I don’t think any of the records have revealed her name.

On the topic of Captain Cook, widely remembered in this region due to his links with Marton in Cleveland, Great Ayton and Staithes, I formerly owned a book about his adventures. It was a handsome volume written by his wife. An author who was an authority on Captain Cook asked if she could borrow it to undertake some research and so I loaned it to her – but never saw it again. When she died, I asked her executors to ascertain whether my book was packed ready to be sent to the auction rooms or a second-hand dealer, but there was no trace of it.

However, in her book, Mrs Cook suggested that Captain Cook was not born at Marton, as history suggests. Indeed, my Arthur Mee’s account of the North Riding of Yorkshire suggests he was born at Martin in Cleveland.

So far as I know, that village has never existed. However, Mrs Cook’s book stated he was born at a hamlet called Morton, which was near Marton and which was apparently shown on some older Ordnance Survey maps. My own maps and other sources have failed to confirm that Morton existed near Marton, but if James Cook was born in that hamlet in 1728, it will have long since vanished under the urban spread of Middlesbrough. Unless there are streets or locations bearing the name Morton instead of Marton?

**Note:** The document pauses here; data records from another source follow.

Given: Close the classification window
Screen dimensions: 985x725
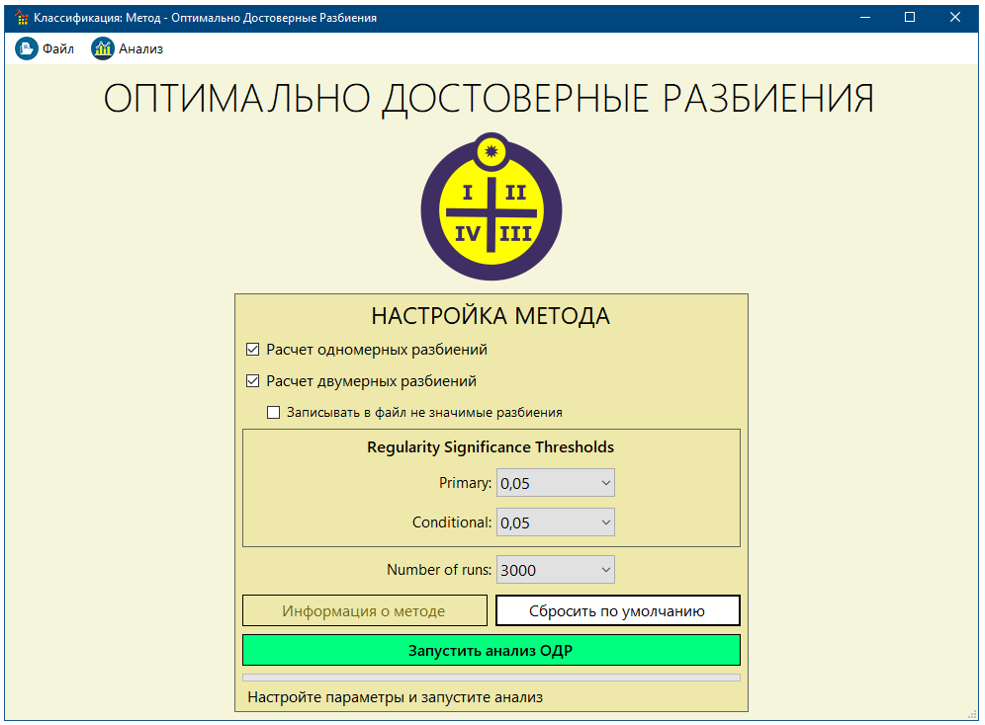Looking at the screenshot, I should [955, 17].
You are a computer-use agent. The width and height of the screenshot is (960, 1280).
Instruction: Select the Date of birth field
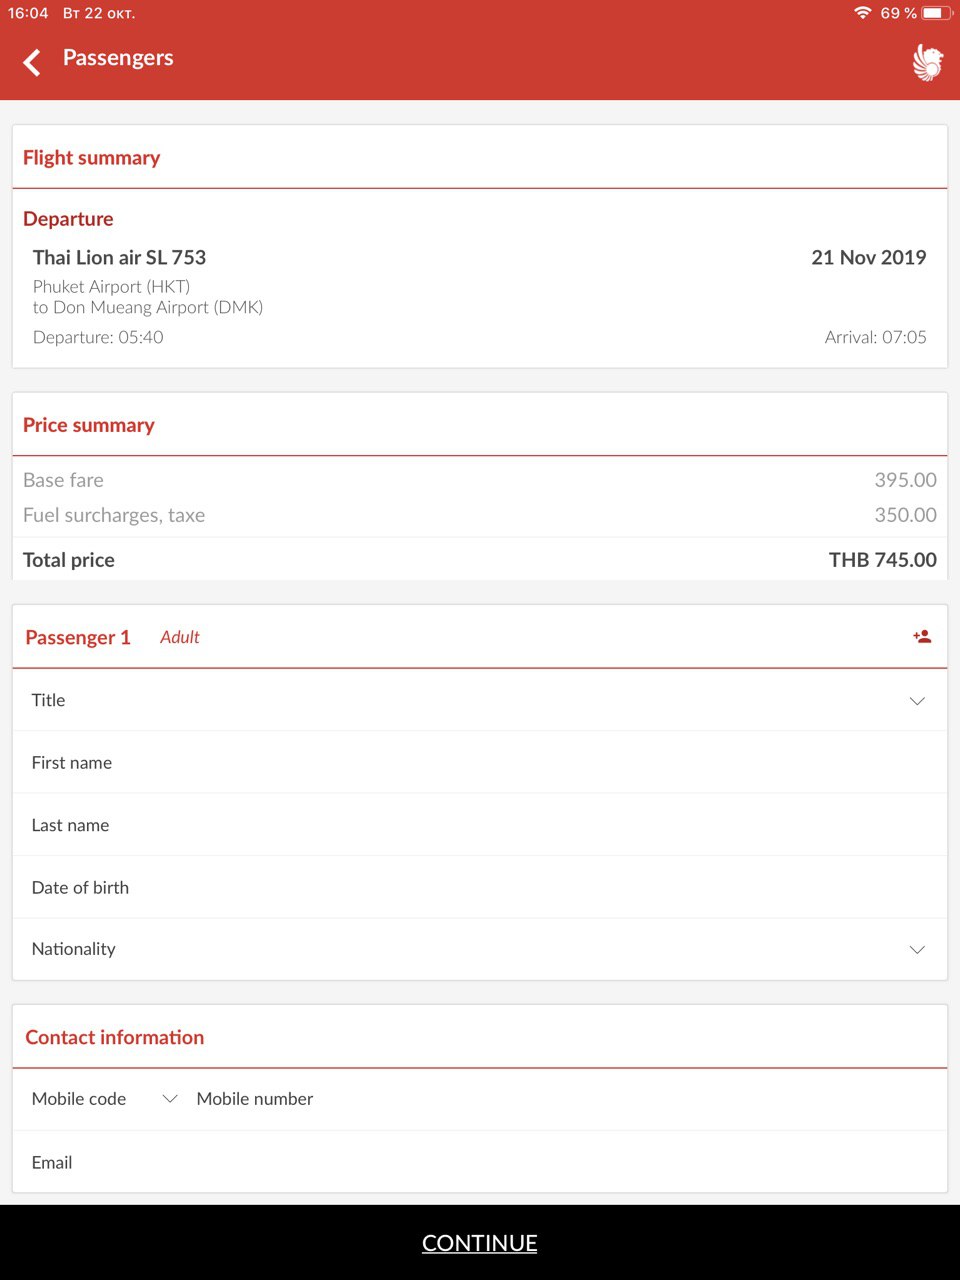coord(480,887)
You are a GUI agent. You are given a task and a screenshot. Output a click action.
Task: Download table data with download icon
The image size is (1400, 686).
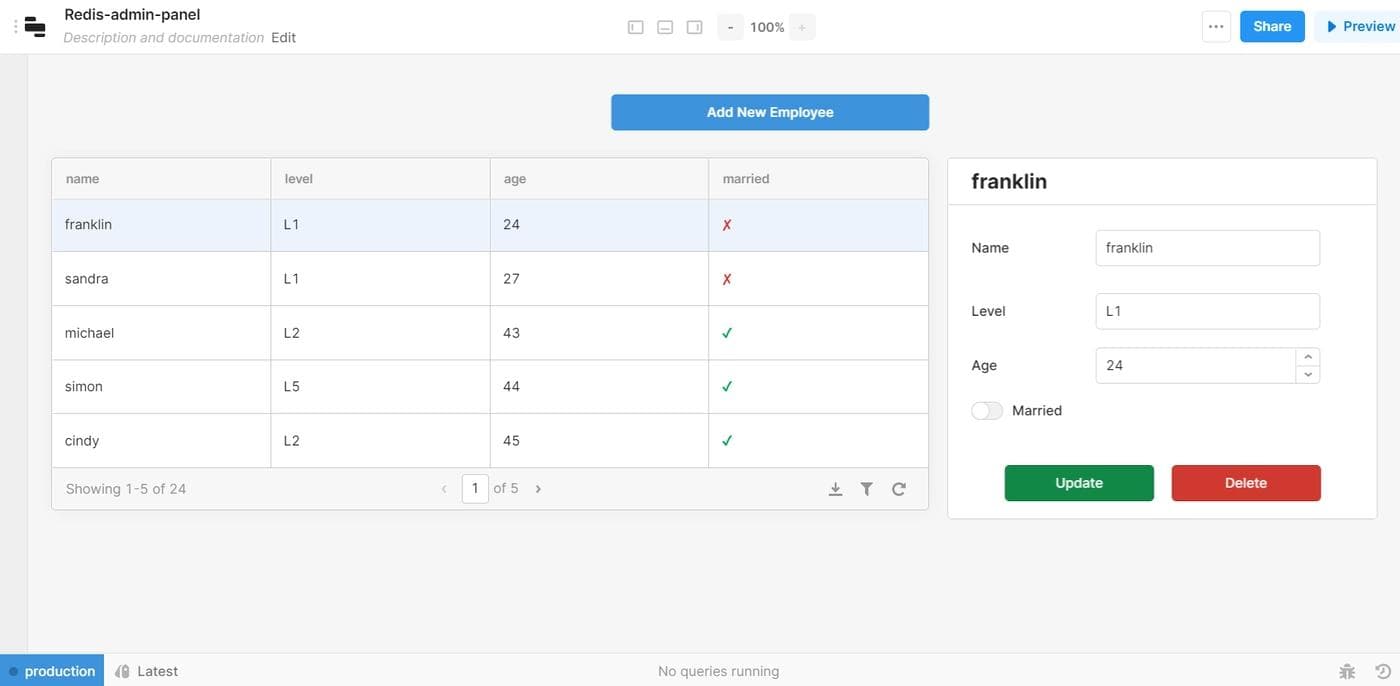point(835,489)
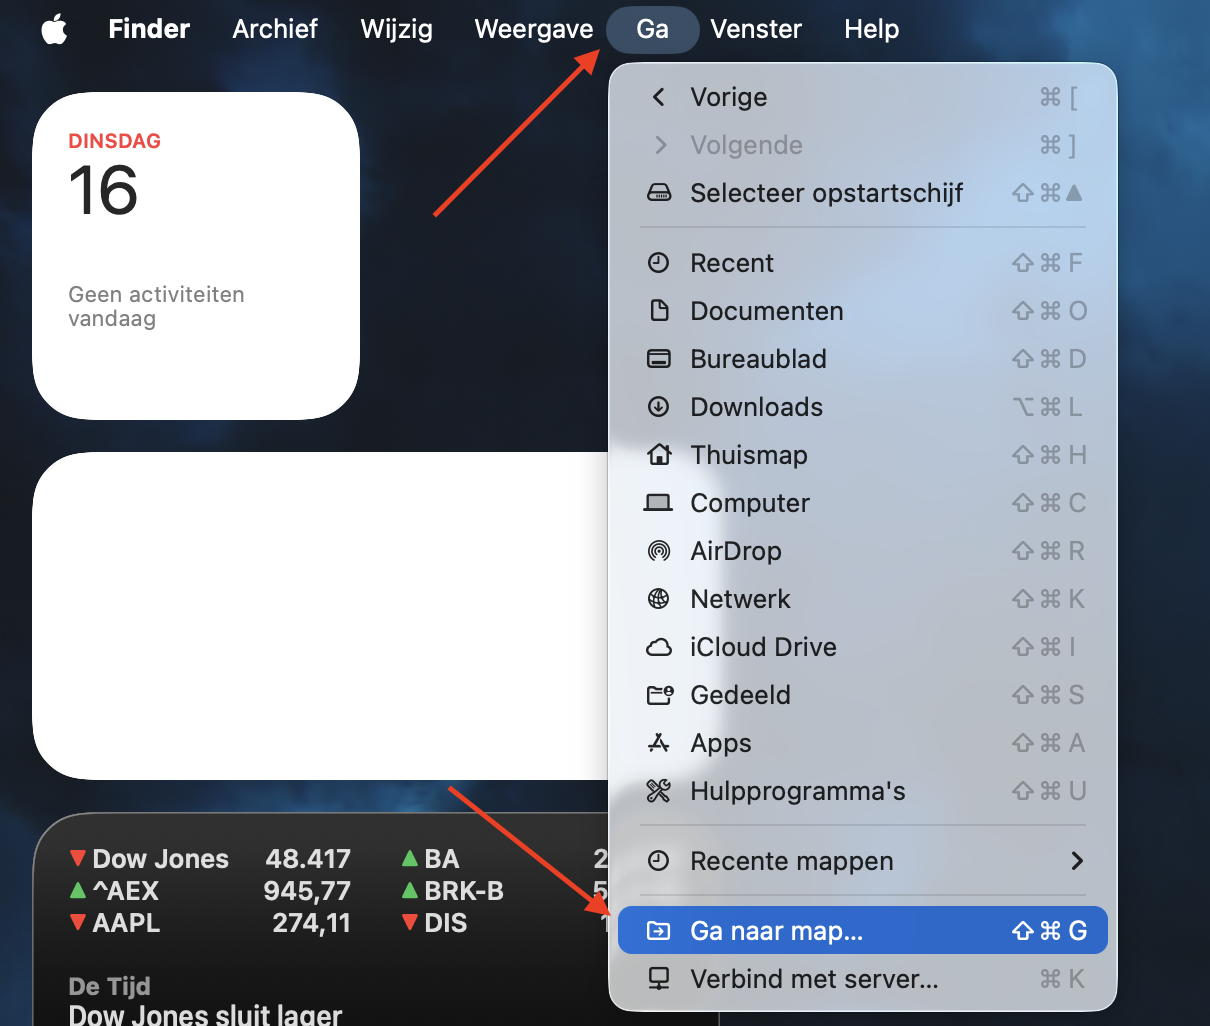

Next Tuesday is May Day which has enjoyed centuries of festivities along with maypole dancing and other frolics on village greens.

There is no doubt the maypole has enjoyed something of a revival in recent times, despite 17th century Puritanical attempts to abolish the custom. They regarded maypole dancing as something we had inherited from the pagans; certainly, the practice had ancient origins and at one stage the celebrations became riotous and noted for heavy drinking and boisterous activities known as “Going A-Maying”.

In ancient times, the maypole honoured the colourful and newly-flowering trees in the month of May, but it was also a fertility symbol. Some maypole rites are thought to date to Celtic times when the pole was the symbol of a fertility goddess, with the colourful ceremonies being held in her honour.

Even into modern times, a maypole queen was appointed in each village that sported a maypole and it was her duty to lead the merrymaking and dancing. With children dressed as red-cloaked royal attendants sitting around the foot of the pole, and with her hair newly-garlanded with pink and white blossom, she led the children into the familiar dances with multicoloured ribbons that were wound around the pole during the dance routines. A maypole queen is not necessarily a May queen.

The precise date for the maypole ceremonies has often been rather fluid. While, by tradition, they should be held on May 1, they were often celebrated on other nearby dates due to the poor weather that sometimes afflicted early May. Our secular holidays and the changes brought about by the Gregorian calendar have all resulted in maypole ceremonies being held at other times, albeit mainly during the month of May.

There is no doubt that the May celebrations have often been under attack, sometimes by religious extremists such as the English Puritans. However, it seems the custom began about 500 years before Christ was born, but in AD 772, the Emperor Charlemagne ordered the destruction of maypoles. He was the first Holy Roman Emperor, sometimes known as Charles the Great because he was 8ft tall (2.4m). It was claimed he was so strong that he could bend three horseshoes together with his bare hands.

It seems that the excesses of drink and violence that became part of the maypole celebrations caused him to outlaw them in Europe. Here in England many years later, the Puritans attempted to do likewise. One of them, a writer named Stubbs, referred to the poles as stinking idols and in 1644, Oliver Cromwell ordered that all should be destroyed.

At Sinnington in Ryedale in 1701, a band of Puritans tried to halt the maypole celebrations, but the Sinnington lads joined hands and formed a circle around the pole to ward off the wreckers, while at nearby Slingsby, there was a “great dordum of a fight” during which the Puritans were beaten off.

I think the final word should go to a Quaker writer called Howitt, who believed it was stupid to prevent all forms of enjoyment.

He wrote: “God never intended that all the loveliness of May should be left to the birds on the bough and the beasts in the field. Shall not the time come again when this is a holiday for all, and that there be a dance on the village green and in the heart of every poor person at the festival of youth and nature – the poetical May Day.”